At January’s Consumer Electronics Show in Las Vegas, tablets and e-readers seemed all the rage. Samsung, Amazon.com, Barnes & Noble, Plastic Logic, Spring Design, a Heart subsidiary and a host of others all used the convention to debut their own take on the e-reader. And why not? Amazon’s Kindle and Barnes & Noble’s Nook had stoked a seemingly inexhaustible demand for the device among holiday shoppers; surely this was a market that could accommodate a few more players, no?
No.
What a difference a few months can make. By July 28, as Amazon unveiled the third-generation Kindle alongside the Kindle WiFi, most of those smaller manufacturers had ceded the field. Delays in rolling out Plastic Logic’s Que, a higher-cost e-reader marketed to business travelers and executives, reached the point where customers’ preorders were canceled in June. The Skiff e-reader? Stiff as a corpse. Sony remains a presence in the market, but without the mind share enjoyed by Amazon and Barnes & Noble.
“I don’t see more than two or maybe three dedicated reading companies in the market for selling ebooks,” William J. Lynch, chief executive of Barnes & Noble, told The New York Times in June. “I think you are starting to see a shake-out now.”
In that interview, Lynch also predicted that the market would eventually see e-readers costing less than $100.
That prediction may be coming true. On July 29, a spokesperson from Copia e-mailed eWEEK, suggesting the company would deliver a 5-inch color e-reader for $99 sometime this fall. That spokesperson declined to answer questions about Copia’s business model, namely whether an e-reader at that price point would sell at a loss.

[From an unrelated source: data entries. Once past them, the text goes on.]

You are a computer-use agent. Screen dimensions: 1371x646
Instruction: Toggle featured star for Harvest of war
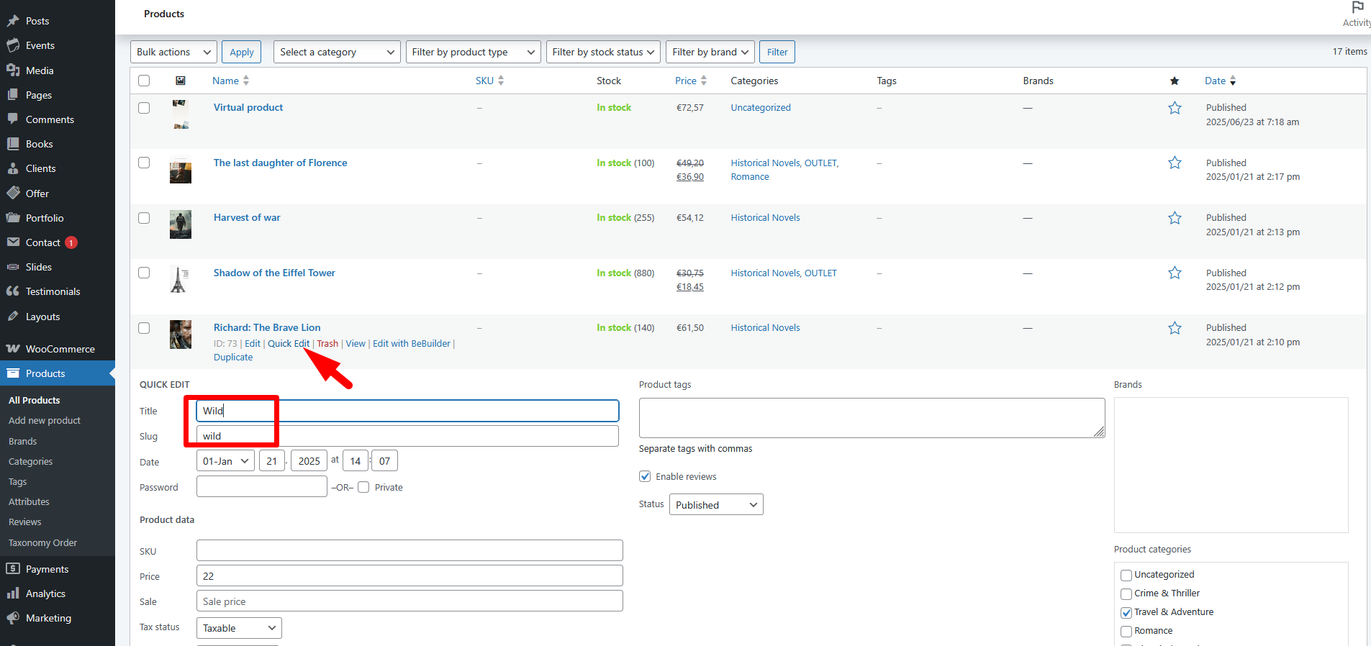1175,218
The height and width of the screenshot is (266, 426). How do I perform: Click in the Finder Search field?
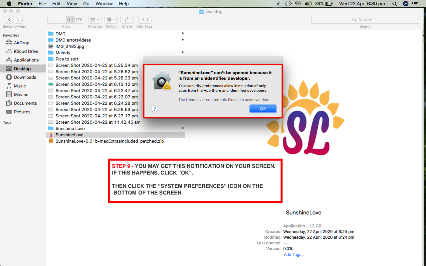pos(365,20)
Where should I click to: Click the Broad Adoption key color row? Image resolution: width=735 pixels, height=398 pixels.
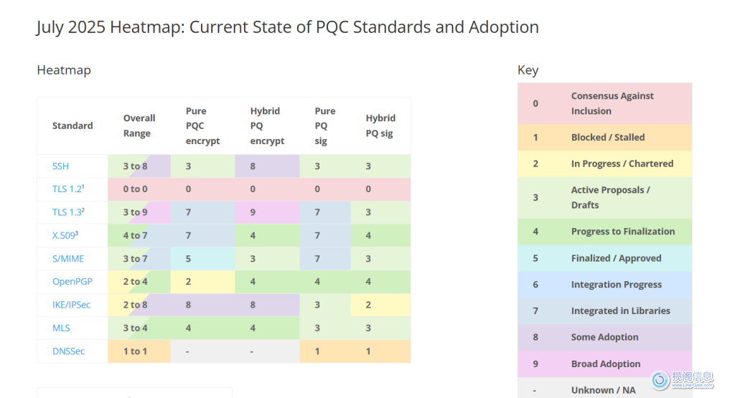[605, 364]
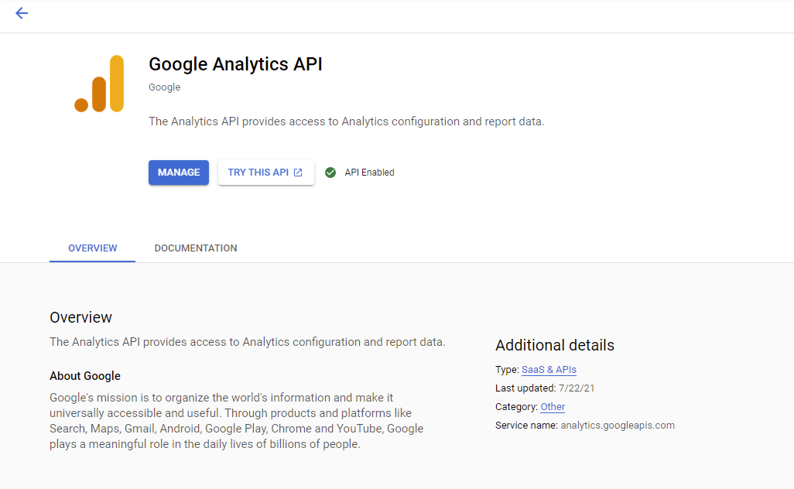Click the About Google heading
Viewport: 794px width, 489px height.
(87, 375)
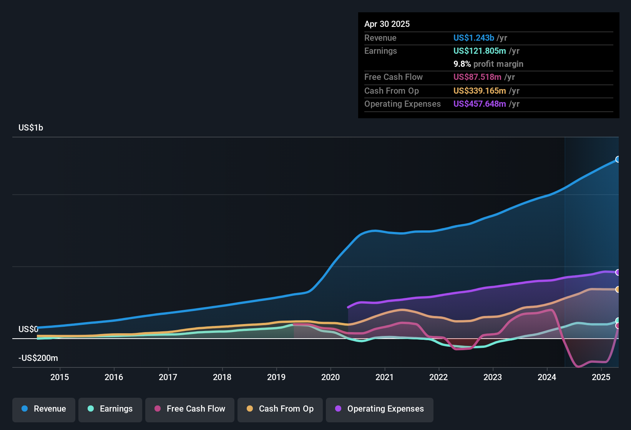Click the blue Revenue legend dot
Screen dimensions: 631x430
[x=25, y=409]
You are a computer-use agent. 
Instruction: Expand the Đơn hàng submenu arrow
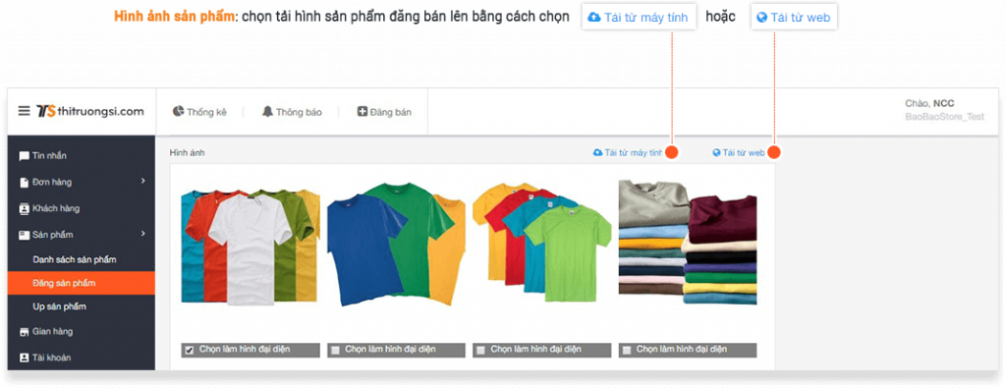pos(143,182)
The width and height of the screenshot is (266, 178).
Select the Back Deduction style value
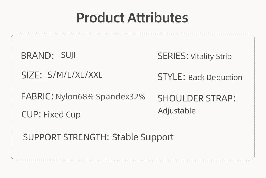[215, 78]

That question becomes relevant when you consider the seemingly ever-dropping costs of both Kindle and Nook.
“With these cuts, ebook readers from Barnes & Noble as well as Amazon now are priced at about the break-even level with their Bill of Materials … and manufacturing costs,” William Kidd, director of iSuppli, wrote in a June 24 statement. “With zero profits on their hardware, both these companies now hope to make their money in this market through sale of books.”
Both Amazon and Barnes & Noble can leverage their existing infrastructure and customer base to make those sales happen, but smaller e-reader manufacturers lack that brand awareness and marketing millions. Lacking high-volume ebook sales, and manufacturing devices with either nonexistent or negative margins, the latter could find itself pushed out of existence in short order.
On top of that, both Amazon and Barnes & Noble seem capable of adding new features to their devices relatively quickly. Amazon’s third-generation Kindle includes a Webkit-based browser, text-to-speech, and the ability to listen to music and podcasts; recent Nook updates have included Android-based games. The ability to quickly upgrade their devices’ functionality also makes it difficult for tiny players to sell a new device based on “unique” capabilities, as they run the risk of being matched or exceeded within a few quarters.
What about color screens? Both Pandigital and Copia have been exploring that idea. Any such device, however, faces the prospect of both higher costs and competition from tablet PCs such as the Apple iPad-not to mention the prospect of a full-color Kindle or Nook. The crushing could be immediate and brutal.
The third-generation Kindle retails for $189, and the Kindle WiFi for $139-the latter undercutting the price of the Nook WiFi by $10. Will Barnes & Noble and Amazon slash those prices to hit the $100 price point, ensuring a broader audience at the cost of even steeper per-unit losses? It could happen, particularly if those companies start feeling too threatened by the iPad’s expanding customer base. But they’ll also be two of a few-if not the only-e-reader manufacturers capable of playing on that level for long.